Extracted data Start Marker
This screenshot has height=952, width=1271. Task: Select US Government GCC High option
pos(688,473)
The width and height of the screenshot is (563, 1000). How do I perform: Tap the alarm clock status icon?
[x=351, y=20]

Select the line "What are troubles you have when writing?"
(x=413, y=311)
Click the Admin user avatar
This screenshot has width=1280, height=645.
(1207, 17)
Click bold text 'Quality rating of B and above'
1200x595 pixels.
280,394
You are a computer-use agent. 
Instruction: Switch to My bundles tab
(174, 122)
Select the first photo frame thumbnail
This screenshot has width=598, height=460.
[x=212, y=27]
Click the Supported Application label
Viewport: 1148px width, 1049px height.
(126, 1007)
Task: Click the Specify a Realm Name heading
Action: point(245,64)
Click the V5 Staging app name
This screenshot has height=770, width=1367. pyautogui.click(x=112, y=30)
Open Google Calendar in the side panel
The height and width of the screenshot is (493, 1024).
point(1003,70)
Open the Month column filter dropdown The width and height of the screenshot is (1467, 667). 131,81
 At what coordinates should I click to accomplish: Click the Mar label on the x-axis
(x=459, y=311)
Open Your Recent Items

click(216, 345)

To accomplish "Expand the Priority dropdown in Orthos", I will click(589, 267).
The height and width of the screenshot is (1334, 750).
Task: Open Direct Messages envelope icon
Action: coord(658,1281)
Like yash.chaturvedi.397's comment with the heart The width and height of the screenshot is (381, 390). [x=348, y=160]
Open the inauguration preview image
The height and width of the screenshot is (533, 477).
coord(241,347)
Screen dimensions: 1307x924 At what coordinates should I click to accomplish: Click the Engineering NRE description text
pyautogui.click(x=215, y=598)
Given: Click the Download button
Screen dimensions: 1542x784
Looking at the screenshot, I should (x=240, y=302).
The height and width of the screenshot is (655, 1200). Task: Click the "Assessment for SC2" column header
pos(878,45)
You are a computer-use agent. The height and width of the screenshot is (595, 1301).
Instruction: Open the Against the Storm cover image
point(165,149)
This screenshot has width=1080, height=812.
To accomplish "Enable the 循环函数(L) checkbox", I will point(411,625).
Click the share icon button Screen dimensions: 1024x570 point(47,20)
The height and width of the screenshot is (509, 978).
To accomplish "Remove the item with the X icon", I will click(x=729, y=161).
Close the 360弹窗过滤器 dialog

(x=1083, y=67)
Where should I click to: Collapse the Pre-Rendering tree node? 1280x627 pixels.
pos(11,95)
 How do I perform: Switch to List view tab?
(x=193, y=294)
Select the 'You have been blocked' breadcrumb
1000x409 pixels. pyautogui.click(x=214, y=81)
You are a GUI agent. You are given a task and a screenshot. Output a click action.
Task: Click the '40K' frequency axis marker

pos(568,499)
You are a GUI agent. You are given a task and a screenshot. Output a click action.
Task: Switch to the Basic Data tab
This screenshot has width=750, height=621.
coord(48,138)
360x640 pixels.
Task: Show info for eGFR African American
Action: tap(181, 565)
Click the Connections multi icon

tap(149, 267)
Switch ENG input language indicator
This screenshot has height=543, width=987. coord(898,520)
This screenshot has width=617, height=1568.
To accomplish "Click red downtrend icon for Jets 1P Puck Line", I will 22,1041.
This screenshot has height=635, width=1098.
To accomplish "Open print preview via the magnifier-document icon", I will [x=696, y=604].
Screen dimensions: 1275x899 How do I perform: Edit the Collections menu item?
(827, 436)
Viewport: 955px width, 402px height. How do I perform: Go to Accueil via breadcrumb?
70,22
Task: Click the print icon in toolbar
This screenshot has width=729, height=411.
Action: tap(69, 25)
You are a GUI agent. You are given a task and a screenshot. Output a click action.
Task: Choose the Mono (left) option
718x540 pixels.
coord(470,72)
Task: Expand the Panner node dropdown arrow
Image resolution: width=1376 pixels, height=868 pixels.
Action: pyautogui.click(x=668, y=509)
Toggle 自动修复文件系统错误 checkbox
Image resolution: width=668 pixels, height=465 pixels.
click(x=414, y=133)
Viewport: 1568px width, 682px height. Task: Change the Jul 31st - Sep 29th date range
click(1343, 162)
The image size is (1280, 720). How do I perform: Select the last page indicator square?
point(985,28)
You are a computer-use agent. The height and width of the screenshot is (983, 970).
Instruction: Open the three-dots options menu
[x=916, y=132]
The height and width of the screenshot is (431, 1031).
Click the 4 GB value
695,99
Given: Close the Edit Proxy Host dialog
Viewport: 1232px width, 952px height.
Extracted data End Marker
■ **Exercise goal**
Copy out, word for word, the part of the entries above that begins at the line with "Task: Click the print icon in toolbar" and ends at the line with "Task: Expand the Panner node dropdown arrow", including both.

■ **Output below**
Task: Click the print icon in toolbar
This screenshot has width=729, height=411.
Action: tap(69, 25)
You are a GUI agent. You are given a task and a screenshot. Output a click action.
Task: Choose the Mono (left) option
718x540 pixels.
coord(470,72)
Task: Expand the Panner node dropdown arrow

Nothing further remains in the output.